There are also questions about how many IS fighters are left to defend the last shred of the terror group’s self-declared caliphate.
In late February, SDF officials estimated that no more than 1,000 people remained the bombed-out farming community on the banks of the Euphrates River, including perhaps 300 of the terror group’s most hardened and devoted fighters.
But as more than 20,000 civilians and fighters have emerged from the area to surrender over the past week, taking advantage of a brief cease-fire, they have been forced to reassess their estimates. Officials now say it is possible thousands of IS fighters are still there, prepared to fight to the death.
“We have been consistently wrong as have our SDF [Syrian Democratic Force] partners on how big this is,” a senior U.S. defense official said Friday.
“The number of civilians coming out of Baghuz has exceeded any prediction of humanitarian actors,” Hedinn Halldorsson, with the U.N.’s Office for the Coordination of Humanitarian Affairs (OCHA) in Damascus, told VOA late last week.
Yet as surprising as the numbers have been, U.S. defense officials do not believe it is an accident or a happenstance of the campaign to liberate this part of Syria from IS rule.
“What we are seeing now is not the surrender of ISIS as an organization but a calculated decision,” the commander of U.S. forces in the Middle East, Gen. Joseph Votel, told U.S. lawmakers Thursday.
He, and other officials, warn IS’ goal is to preserve as much of the group’s capabilities as possible as it completes a transition from an almost traditional army to a clandestine insurgency, counting on every man, woman and child to do their part.
“The vast majority of these are assessed not to be innocent civilians,” the senior defense official said of the thousands of stragglers who evacuated Baghuz in recent days.
The prolonged battle to wrest Baghuz from the control of IS has played out as U.S. President Donald trump has repeatedly declared victory over IS and its caliphate.

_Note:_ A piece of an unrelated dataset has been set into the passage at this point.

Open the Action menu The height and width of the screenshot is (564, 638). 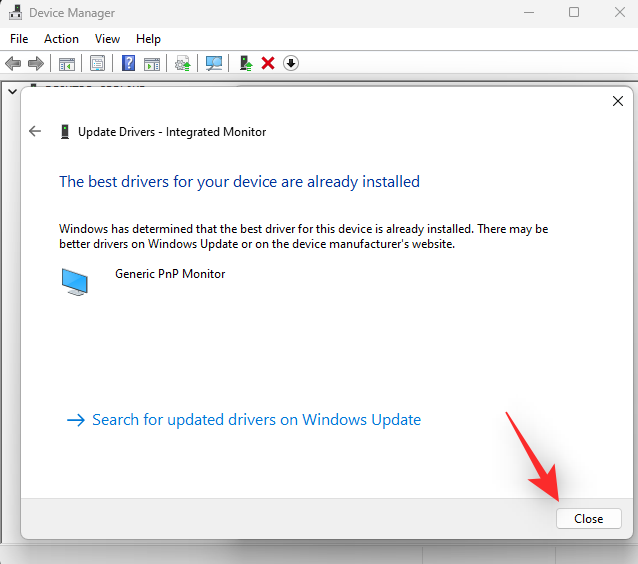click(61, 39)
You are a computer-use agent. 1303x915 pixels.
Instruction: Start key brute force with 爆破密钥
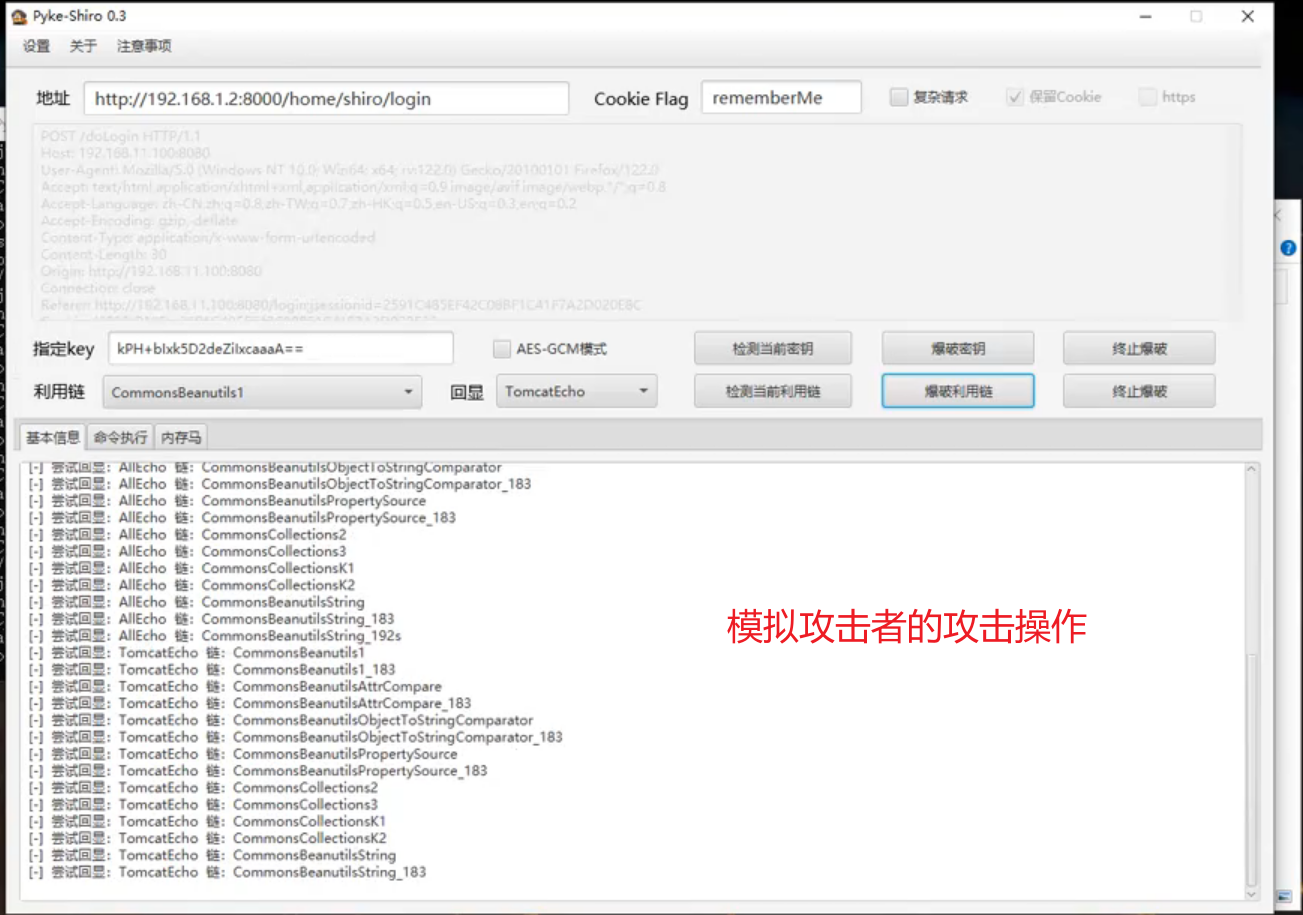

“We have defeated ISIS in Syria, my only reason for being there during the Trump Presidency,” he tweeted Dec. 19, 2018, adding in a video released by the White House that “we have beaten them and we have beaten them badly.”
Most recently, on February 28, he told troops at Joint Base Elmendorf-Richardson in Alaska of the self-declared caliphate’s demise, “You kept hearing it was 90 percent, 92 percent, the caliphate in Syria. Now it’s 100 percent.”
“We have the whole thing,” he added.
Trump’s national security adviser defended the president’s comments Sunday.
“The president has been, I think, as clear as clear can be when he talks about the defeat of the ISIS territorial caliphate,” Bolton said told ABC News’ “This Week.” “He has never said that the elimination of the territorial caliphate means the end of ISIS in total. We know that’s not the case.”
“We know right now that there are ISIS fighters scattered still around Syria and Iraq and that ISIS itself is growing in other parts of the world,” Bolton added. “The ISIS threat will remain”
Despite losing administrative control over almost all the land it once held in Syria and Iraq, U.S. defense officials warns IS still has “tens of thousands” of fighters working either as part of sleeper cells or as part of an active, clandestine insurgency.
A series of reports issued starting last year warned IS could have as many as 30,000 followers and fighters in Syria and Iraq, with officials cautioning they remain “well-positioned” to rebuild a physical caliphate.